Posted by: Tom Grey at July 1, 2010 3:57 pm
Is this a good time to bring up the ROE question again?

http://en.wikipedia.org/wiki/Hama_massacre

DARK SIDE
OF
THE MOON,
R
Posted by: Render at July 1, 2010 4:22 pm
...considered an Islamophobe.

I assume you've seen this fascinating account of de Tocqueville's perceptions of Islam.
Posted by: Barry Meislin at July 1, 2010 4:53 pm
Render, you know better. ROE applies to what Israel and the US does....., not the Russians, North Koreans, Chinese, Pakistanis, Indians, Iraqis, etc....

On a another point: Spencer had a post on the Son of Hamas. Many people actually took a line similar to most here regarding Young (although Young is light years beyond the Son of Hamas). At JW there was a fight between those saying a bridge was good so why blast it and those saying it didn't mean anything, the guy can't be trusted. I know Spencer was surprised. Those on the Left did not back down.

Back to topic, Assad is in a box. Things have to change outside Syria before anything can really change in Damascus. Containment is the reality now, although more secret facilities or enabling Hizb'Allah will draw fire. Great time for a false flag. There are many people who have a target on Assad.

If he disappeared tomorrow, what would happen Michael?
Posted by: Maxtrue at July 1, 2010 5:41 pm
"Nibras Kazimi suggests in the pages of the New Republic that the Middle East's violent Islamists might go after the Syrian government"

I fail to see the negative part here.
Posted by: leo at July 1, 2010 6:04 pm
Should we assume that an Assad overthrow means Islamists will take over? Perhaps Syria might be dominated by Sunnis that aren't Islamists of the Muslim Brotherhood type?

It does, however, seem like Syria's biggest internal threat comes from Islamists, as they're the ones that have tried to overthrow the regime in the past. So perhaps I answered my own question. How depressing. Syria would simply go from bad to worse. Or can Syria be any worse than it already is? I wonder how a Sunni Islamist Syria, or even just Sunni dominated Syria, would act towards Hezbollah? What would happen to the alliance with Shiite Iran?

So many unknowns ...
Posted by: semite5000 at July 1, 2010 6:11 pm
This article (http://www.ynetnews.com/articles/0,7340,L-3913795,00.html) by Guy Bechor is pretty optimistic about the upcoming sanctions on Iran. Let's say the Iranian regime collapses in a year or two (we can hope!), it would be interesting to see how that would affect Syria and Hezbollah. I think it would be Syria and Hezbollah's worst fears.
Posted by: semite5000 at July 1, 2010 7:33 pm
We should bomb Syria into the Stone Age - that would be a great advancement for them.
Posted by: Gary Rosen at July 1, 2010 10:45 pm
Regarding your conversation with Jumblatt, Michael - I don't want to sound smug but I figured that out a loooooong time ago. There is absolutely *no* benefit to the Assad regime in making peace with Israel. They desperately need the conflict to draw attention away from their own repression and barbarism. But of course the anands and fnords of the world still blame it all on da Joooooos.
Posted by: Gary Rosen at July 1, 2010 10:51 pm
"They desperately need the conflict to draw attention away from their own repression and barbarism."
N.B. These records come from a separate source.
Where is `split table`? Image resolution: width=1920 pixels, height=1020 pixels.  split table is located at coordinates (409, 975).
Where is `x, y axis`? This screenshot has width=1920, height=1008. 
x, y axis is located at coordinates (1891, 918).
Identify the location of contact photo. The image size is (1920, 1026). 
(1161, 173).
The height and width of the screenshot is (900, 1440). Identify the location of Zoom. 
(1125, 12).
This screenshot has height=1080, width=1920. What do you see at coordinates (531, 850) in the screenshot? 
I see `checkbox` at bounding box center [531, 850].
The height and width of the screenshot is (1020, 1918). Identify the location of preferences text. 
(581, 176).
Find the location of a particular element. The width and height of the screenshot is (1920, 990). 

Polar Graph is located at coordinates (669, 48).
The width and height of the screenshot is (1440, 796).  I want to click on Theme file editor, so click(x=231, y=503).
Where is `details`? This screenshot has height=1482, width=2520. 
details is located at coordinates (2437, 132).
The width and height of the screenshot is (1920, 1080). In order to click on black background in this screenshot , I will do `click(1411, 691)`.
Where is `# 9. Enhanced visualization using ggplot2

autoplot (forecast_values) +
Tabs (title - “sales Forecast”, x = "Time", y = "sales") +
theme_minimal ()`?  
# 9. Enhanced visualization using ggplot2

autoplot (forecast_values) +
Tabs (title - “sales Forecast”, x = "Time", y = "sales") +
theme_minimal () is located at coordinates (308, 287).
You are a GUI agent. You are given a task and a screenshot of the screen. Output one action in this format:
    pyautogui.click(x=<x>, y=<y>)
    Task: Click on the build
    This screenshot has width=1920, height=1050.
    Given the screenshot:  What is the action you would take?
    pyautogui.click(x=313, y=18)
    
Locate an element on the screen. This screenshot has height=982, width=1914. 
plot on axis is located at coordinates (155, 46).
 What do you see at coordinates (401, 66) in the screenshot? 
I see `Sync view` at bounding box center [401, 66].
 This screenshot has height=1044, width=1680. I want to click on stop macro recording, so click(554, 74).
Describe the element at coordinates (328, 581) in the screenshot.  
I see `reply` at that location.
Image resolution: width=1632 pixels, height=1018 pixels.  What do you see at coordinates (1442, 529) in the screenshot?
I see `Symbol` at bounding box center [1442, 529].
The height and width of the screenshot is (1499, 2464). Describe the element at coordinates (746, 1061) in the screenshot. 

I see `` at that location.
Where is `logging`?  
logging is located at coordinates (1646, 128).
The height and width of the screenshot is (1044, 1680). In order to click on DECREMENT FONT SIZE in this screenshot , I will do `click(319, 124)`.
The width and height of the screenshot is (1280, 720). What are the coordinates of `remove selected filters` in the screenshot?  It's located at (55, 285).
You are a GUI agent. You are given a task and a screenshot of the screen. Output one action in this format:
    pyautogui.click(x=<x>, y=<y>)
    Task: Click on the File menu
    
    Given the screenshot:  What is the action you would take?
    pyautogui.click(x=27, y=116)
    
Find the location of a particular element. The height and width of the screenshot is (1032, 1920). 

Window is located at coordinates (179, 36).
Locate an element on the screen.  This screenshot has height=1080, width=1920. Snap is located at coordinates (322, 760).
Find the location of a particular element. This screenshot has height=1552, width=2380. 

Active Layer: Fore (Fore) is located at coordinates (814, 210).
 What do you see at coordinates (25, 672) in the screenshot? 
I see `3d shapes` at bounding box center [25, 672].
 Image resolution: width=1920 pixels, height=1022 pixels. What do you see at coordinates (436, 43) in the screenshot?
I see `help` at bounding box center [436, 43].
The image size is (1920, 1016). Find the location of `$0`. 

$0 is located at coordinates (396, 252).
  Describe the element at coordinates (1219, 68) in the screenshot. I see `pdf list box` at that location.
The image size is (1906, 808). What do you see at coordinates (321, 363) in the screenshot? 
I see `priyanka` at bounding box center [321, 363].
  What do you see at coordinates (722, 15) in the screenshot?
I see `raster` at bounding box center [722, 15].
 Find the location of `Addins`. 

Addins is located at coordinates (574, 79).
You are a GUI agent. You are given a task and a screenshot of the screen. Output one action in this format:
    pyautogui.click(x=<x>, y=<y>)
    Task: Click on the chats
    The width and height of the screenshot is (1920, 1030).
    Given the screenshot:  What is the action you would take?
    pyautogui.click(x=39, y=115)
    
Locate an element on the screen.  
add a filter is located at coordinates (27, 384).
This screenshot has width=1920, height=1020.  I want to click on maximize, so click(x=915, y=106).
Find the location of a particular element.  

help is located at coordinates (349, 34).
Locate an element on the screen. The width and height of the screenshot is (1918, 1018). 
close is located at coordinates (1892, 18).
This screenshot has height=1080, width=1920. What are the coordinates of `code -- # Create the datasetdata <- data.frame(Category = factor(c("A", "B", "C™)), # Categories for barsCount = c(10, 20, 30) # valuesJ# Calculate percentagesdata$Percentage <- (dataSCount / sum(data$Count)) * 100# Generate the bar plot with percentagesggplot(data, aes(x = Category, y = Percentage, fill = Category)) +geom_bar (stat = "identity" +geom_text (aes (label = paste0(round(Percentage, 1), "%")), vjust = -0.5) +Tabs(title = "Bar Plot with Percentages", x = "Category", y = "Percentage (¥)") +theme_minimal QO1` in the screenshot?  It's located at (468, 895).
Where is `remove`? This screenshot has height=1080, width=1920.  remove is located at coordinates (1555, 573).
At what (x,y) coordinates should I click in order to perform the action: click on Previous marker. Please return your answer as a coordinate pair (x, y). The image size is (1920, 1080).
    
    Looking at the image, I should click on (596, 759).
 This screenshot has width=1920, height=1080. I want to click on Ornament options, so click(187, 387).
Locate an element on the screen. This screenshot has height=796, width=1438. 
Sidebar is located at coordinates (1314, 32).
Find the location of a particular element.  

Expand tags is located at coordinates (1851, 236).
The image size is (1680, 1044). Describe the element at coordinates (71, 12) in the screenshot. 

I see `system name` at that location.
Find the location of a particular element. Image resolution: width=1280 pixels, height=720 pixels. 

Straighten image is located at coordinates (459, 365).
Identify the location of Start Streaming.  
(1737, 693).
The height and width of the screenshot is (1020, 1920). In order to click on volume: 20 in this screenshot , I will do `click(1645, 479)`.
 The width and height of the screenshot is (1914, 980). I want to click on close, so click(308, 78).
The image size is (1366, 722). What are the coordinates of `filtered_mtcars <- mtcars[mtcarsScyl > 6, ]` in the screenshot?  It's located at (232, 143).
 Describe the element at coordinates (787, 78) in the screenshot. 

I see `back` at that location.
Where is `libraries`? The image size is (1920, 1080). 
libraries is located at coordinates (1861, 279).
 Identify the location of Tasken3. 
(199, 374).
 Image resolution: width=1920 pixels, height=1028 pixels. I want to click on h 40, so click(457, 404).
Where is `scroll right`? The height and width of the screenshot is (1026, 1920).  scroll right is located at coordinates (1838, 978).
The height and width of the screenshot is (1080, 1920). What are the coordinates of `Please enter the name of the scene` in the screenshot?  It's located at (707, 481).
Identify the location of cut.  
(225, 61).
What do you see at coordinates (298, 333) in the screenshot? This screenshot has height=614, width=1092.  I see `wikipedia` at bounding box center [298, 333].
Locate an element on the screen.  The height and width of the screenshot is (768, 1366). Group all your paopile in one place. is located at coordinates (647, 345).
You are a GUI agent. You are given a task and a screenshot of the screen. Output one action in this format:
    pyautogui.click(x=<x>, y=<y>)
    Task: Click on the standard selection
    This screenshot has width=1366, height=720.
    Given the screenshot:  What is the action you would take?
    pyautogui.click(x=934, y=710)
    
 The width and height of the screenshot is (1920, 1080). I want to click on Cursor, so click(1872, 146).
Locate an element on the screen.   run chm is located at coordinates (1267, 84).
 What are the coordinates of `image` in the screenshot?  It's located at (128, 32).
Indeed that is true of all of Israel's enemies. But the worst offenders are Syria and Iran.
Posted by: Gary Rosen at July 2, 2010 12:56 am
That's how the Alawites have always legitimized their rule, by being the most nationalistic and radical of all Arabs in the hopes that emphasizing their Arab bonafides make people overlook their 'infidel' status. Once Syria makes peace with Israel, all that's left is a regime that is no longer leading the Arab revolutionary front against Israel, and at that time the Sunni majority will wonder why they hell a bunch of infidels rule them.

As an aside, I wrote a university paper years and years ago about how the Alawites were able to dominate the country. As I recall, the French turned the relatively backward, mountain-folk Alawites in to their gendarme. When Syria became independent the Alawites found themselves in key positions in the military, and eventually took over the country.